Captain Dorvilus motioned towards a large tunnel that lead out of the city and to a secret evacuation bay that was meant to transport civilians and soldiers alike that the "Empress of The Dark Light" deemed a heretic. Though most believed her to be the next heir, some, especially some of the space marine chapters, thought of her as a heretic but complied with her orders. When the Empress called for an Imperium wide purge, most of the chapters that thought of her as a heretic hesitated. Some struck without a trace remorse or pity. Most notably were two original chapters, the Ultramarines and the Dark Angels killed every single mortal that openly blasphemed against the new leader of the Imperium.

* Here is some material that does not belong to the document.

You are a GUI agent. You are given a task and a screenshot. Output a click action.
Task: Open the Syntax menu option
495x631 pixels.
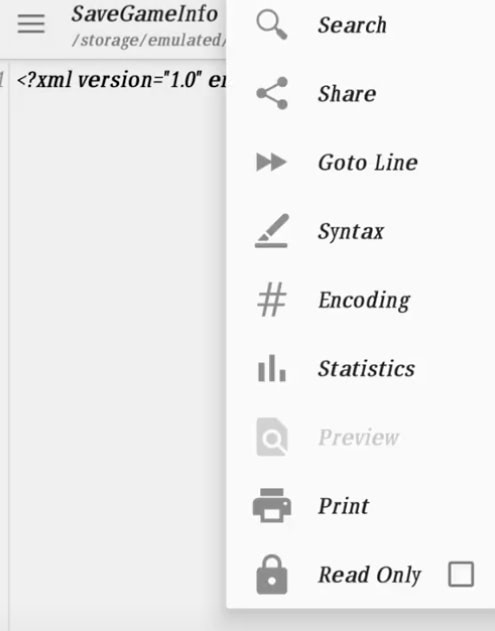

"Captain, more of our battle brothers are attempting to bring back more civilians, but are being cut off by the Dark Eagles and the Storm Wardens."

"Send two squads of the Draco Kin to aid in breaking through to the trapped civilians, show our enemies the might of the Frost Dragons!"

The Frost Dragons were secretly aiding civilians that had been deemed heretics by the new order, sending them off world to their temporary allies, the Tau Empire. Much was changing these days, word of Eldar craft worlds aiding in the defense of human worlds, Chaos Space Marines fighting along side Space marines, and necrons forming alliances with every single race in the galaxy. Had Dorvilus been told this years before the Purge of the Fallen Angels, he would have shot the fool on the spot after laughing.

"Sir, enemy forces has broken through our perimeter."

"Numbers?"

"Seven squads of Terminators and ten squads tactical space marines from the Nova Marines and the Ultramarines. Reports of Land raiders also coming in, sir!"

"Send the Dragon Fang Devestator squads in to deal with the land raiders. I also want assault troopers to deal with the enemy tactical marines and have the predators force the Terminators back so we can pin them against the enemy tactical marines. Form a new perimeter ten miles away from the evacuation site."

How had this happened, he thought to himself. We were united for so long against a common enemy, why must we fight again?

"Captain, transmission from Chapter Master Velrin to all sectors."

"Play it."

The Vox receiver crackled to life.

"To all remaining Frost Dragons. What I ask of you, I ask with a heavy heart. Abandon your positions and report to your evacuation zones. We are falling back to the Tau cruiser in the next system. We will be regrouping with the rest of the 4 Brethren Chapters. But know this, we will be back and we will be sending the fury of a thousand dragons towards these defilers. But for now, we must flee this world in order to save it."

"Captain, orders?"

"Sound retreat, brother. Chapter Master Velrin is right, we must flee to fight another day."

A loud siren sounded through out the camp, a siren that all of the Frost Dragon space marines listened to with heavy hearts.

Marines grabbed what they could and escorted civilians into the tunnels bellow and prepared to depart with the last of the civilians.

Dorvilus waited anxiously as he waited and heard the sounds of battle drawing closer.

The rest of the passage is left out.